The Shiite leader suggested some Lebanese politicians were rushing to disarm Hezbollah.

“People sit in air conditioning and speak about the resistance’s weapons in a rough way,” he said of his critics. “Lebanon’s infrastructure has been destroyed in all places, but most intensely among the people of the south and southern Beirut. This is the sector of society that is most in support of the resistance, most proud of the resistance, and has given the most sacrifices.”

‘Failure and impotency’
Nasrallah said the “massive devastation and destruction” inflicted upon Lebanon during the monthlong war reflected Israel’s “failure and impotency.”

He promised his organization would help Lebanese rebuild, and pledged to give refugees money to pay rent and buy furniture.

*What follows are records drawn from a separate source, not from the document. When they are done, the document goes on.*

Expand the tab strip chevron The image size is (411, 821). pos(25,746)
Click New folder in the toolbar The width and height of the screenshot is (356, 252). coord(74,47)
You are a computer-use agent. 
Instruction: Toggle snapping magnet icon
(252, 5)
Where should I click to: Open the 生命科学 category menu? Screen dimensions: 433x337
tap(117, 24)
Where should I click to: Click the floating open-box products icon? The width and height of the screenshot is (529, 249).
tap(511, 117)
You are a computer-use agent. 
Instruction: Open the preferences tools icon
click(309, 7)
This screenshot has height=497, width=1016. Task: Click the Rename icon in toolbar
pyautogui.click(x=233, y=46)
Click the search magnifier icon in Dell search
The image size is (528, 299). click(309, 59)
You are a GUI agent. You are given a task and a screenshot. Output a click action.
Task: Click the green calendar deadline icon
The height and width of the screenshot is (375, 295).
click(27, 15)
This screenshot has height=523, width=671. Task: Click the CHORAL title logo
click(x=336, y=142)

He estimated some 15,000 housing units had been destroyed.

Olmert promises to ‘do better’
Olmert said Israel will learn the lessons of this war and “do better.”

He said the fighting brought a change in the strategic balance in the region, to Hezbollah’s disadvantage. The militia’s vast storehouse of weapons was mostly destroyed, Olmert said, and its self-confidence undermined.

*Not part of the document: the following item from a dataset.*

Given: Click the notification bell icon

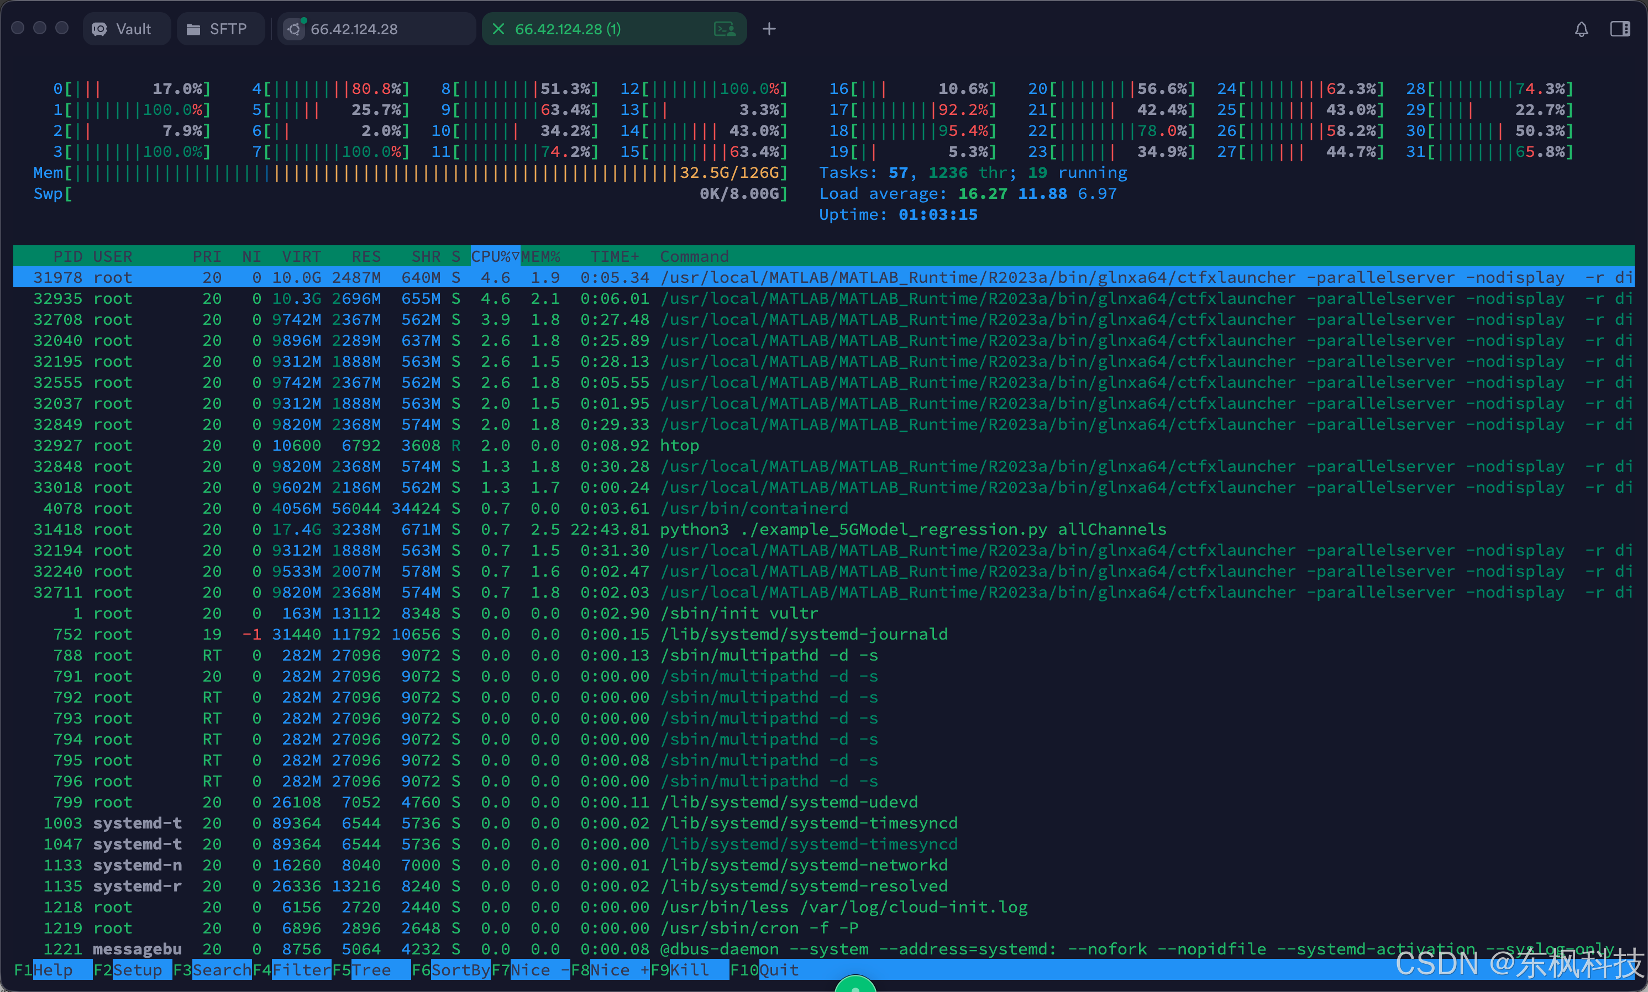Looking at the screenshot, I should point(1581,29).
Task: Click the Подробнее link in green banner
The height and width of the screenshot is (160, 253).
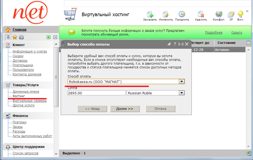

“We will continue to pursue them everywhere and at all times,” he said. “We have no intention of asking anyone’s permission.”

Olmert advised patience for his critics who believe that the war fell short of Israel’s original goal of dismantling Hezbollah. “We don’t plan to apologize,” he said.

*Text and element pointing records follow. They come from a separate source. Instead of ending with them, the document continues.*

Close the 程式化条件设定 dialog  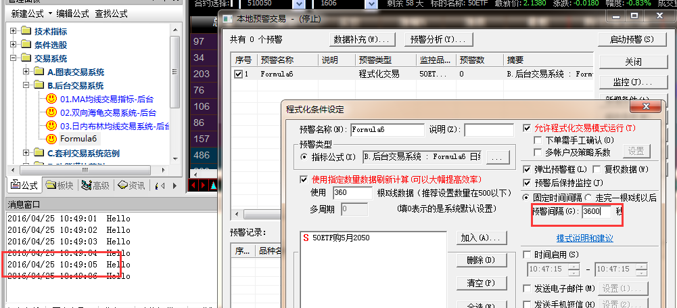click(x=647, y=108)
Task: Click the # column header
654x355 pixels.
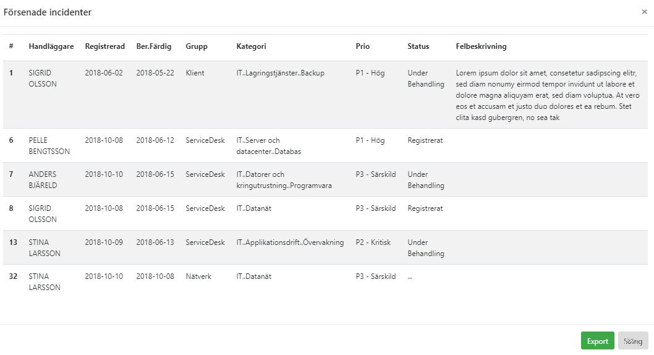Action: click(x=11, y=46)
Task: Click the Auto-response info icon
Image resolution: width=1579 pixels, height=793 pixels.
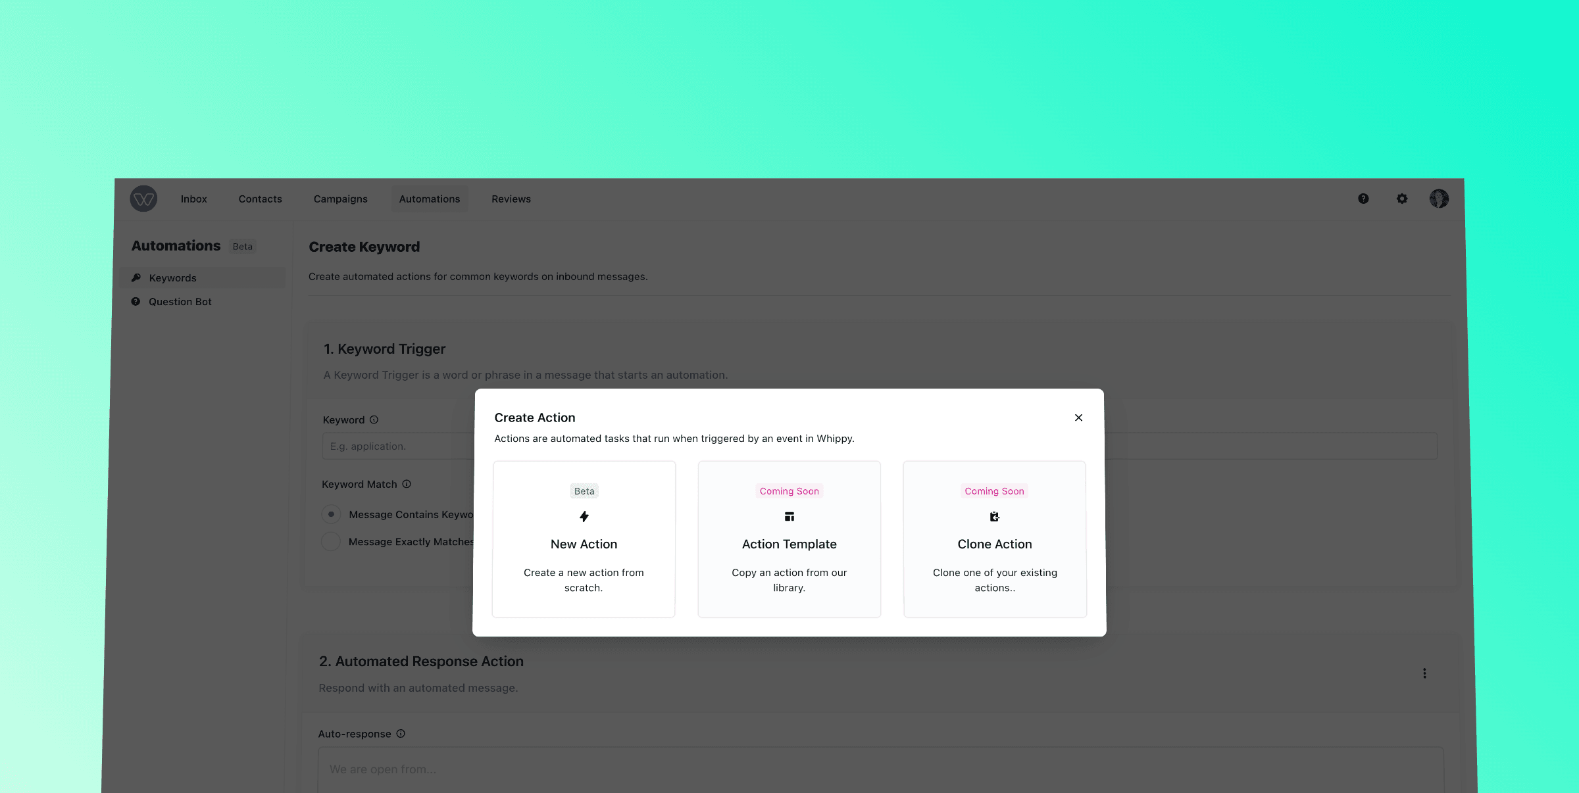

The prime minister also promised to do everything he could to win the return of two captive Israeli soldiers.

After Olmert’s speech, Benjamin Netanyahu, head of the opposition Likud Party, said there were serious problems with the war.

“It must be said honestly, there were many failures, failures in identifying the threat, failures in preparing to meet the threat, failures in the management of the war, failures in the management of the home front,” Netanyahu said. “Without doubt we shall need later on to learn the lessons and fix the mistakes.”

‘A state within a state’
After spending the day meeting with military officials, Bush said the conflict was part of a broader struggle between freedom and terror. “We can only imagine how much more dangerous this conflict would be if Iran had the nuclear weapon it seeks,” he said.

The president spoke at the State Department after conferring with his national security team, first at the Pentagon and then at the State Department. He was flanked by Vice President Dick Cheney and Secretary of State Condoleezza Rice.

Bush said the U.N. cease-fire resolution adopted Friday was “an important step forward that will help bring an end to the violence.”

“Lebanon can’t be a strong democracy when there is a state within a state, and that’s Hezbollah,” Bush said.

Bush also blamed Iran and Syria, saying they were the primary sponsors of the guerrillas.

“Hezbollah attacked Israel without any knowledge of the (Lebanese) government. Hezbollah attacked Israel. Hezbollah started the crisis, and Hezbollah suffered a defeat in this crisis,” the president said.